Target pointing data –

____

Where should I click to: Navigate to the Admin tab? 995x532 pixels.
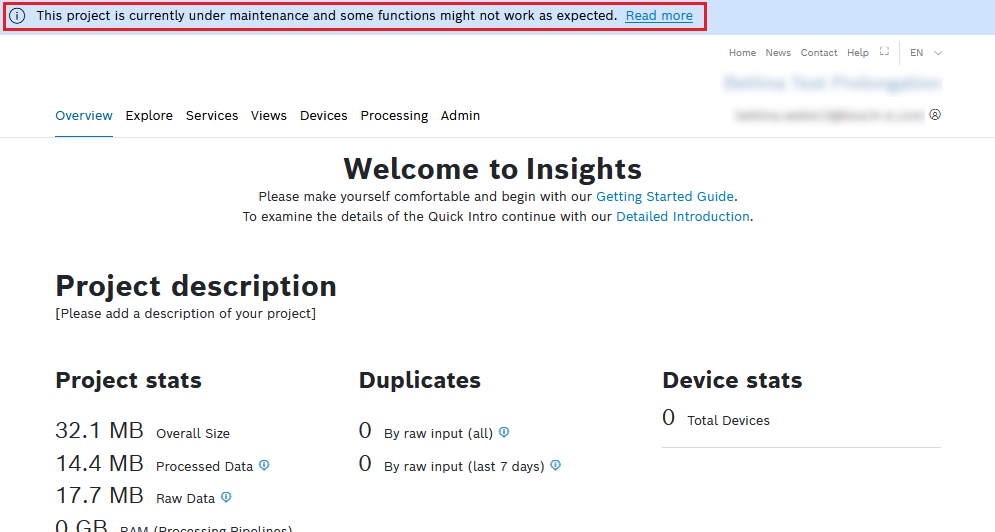click(x=460, y=116)
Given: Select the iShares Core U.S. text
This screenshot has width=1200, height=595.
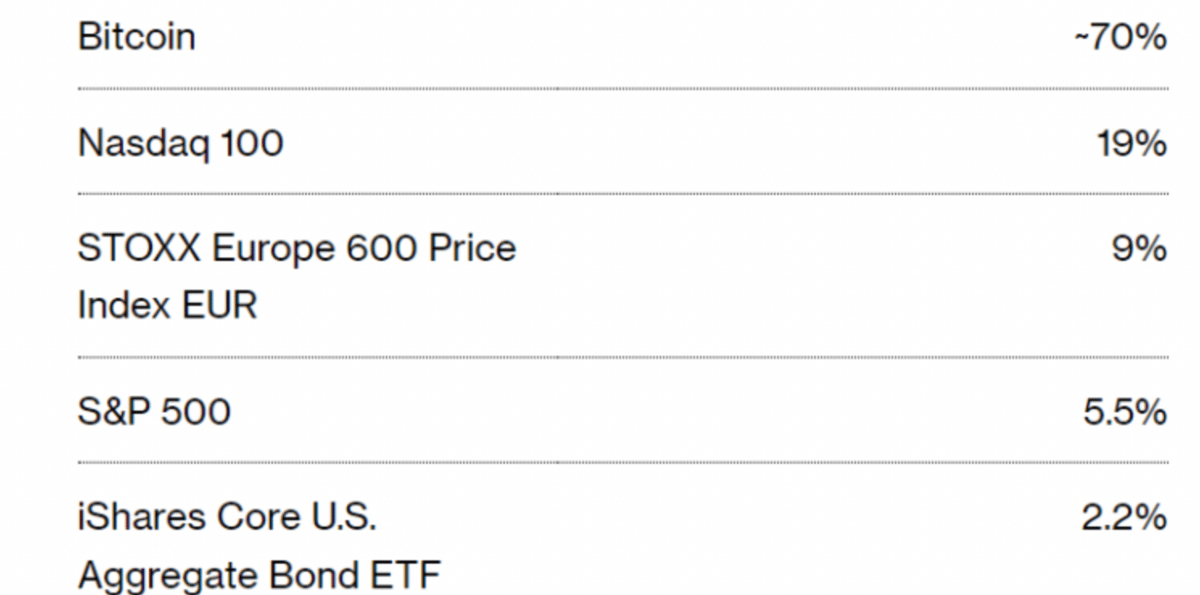Looking at the screenshot, I should (x=227, y=517).
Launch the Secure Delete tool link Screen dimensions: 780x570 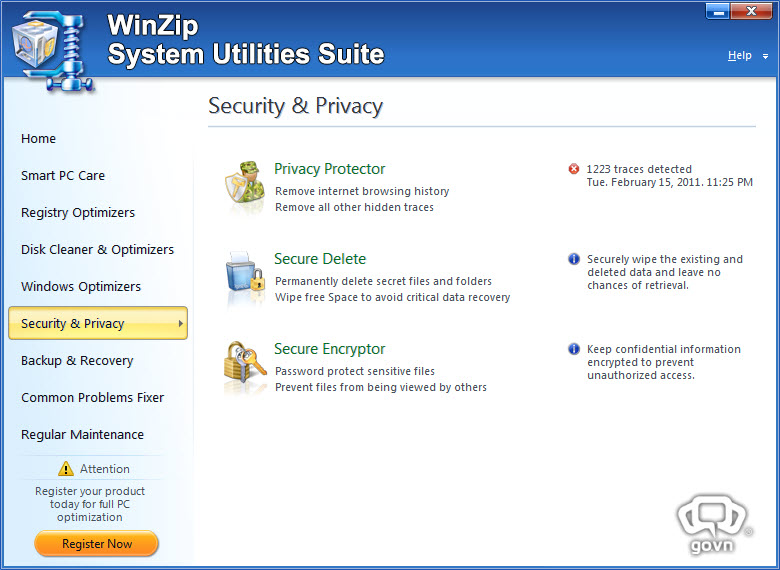tap(320, 259)
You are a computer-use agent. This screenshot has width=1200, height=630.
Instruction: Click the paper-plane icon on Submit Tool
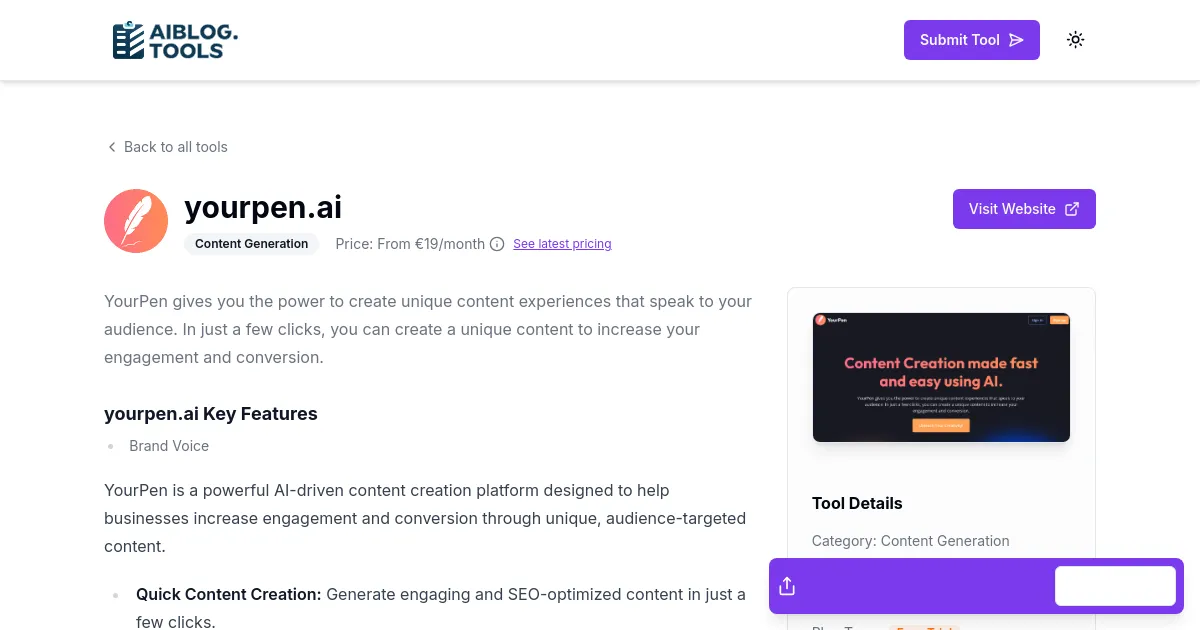click(x=1016, y=40)
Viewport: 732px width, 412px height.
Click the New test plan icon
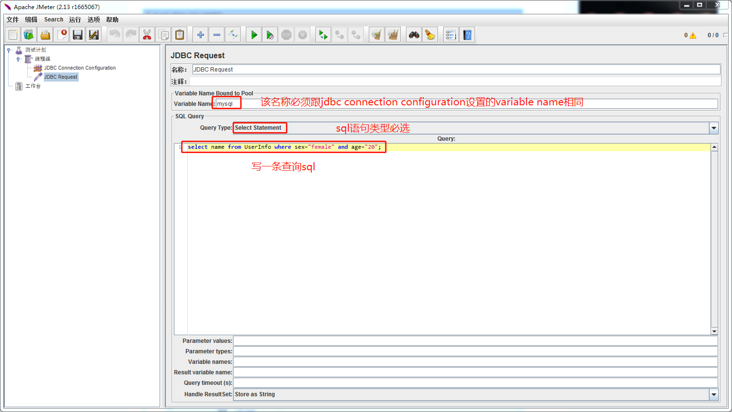pos(13,35)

____

Prompt –
Report every line of the data above that contains the word "height", matching case exactly.

Response below –
This screenshot has width=1200, height=595.
You are a computer-use agent. This screenshot has width=1200, height=630.
Viewport: 732px width, 412px height.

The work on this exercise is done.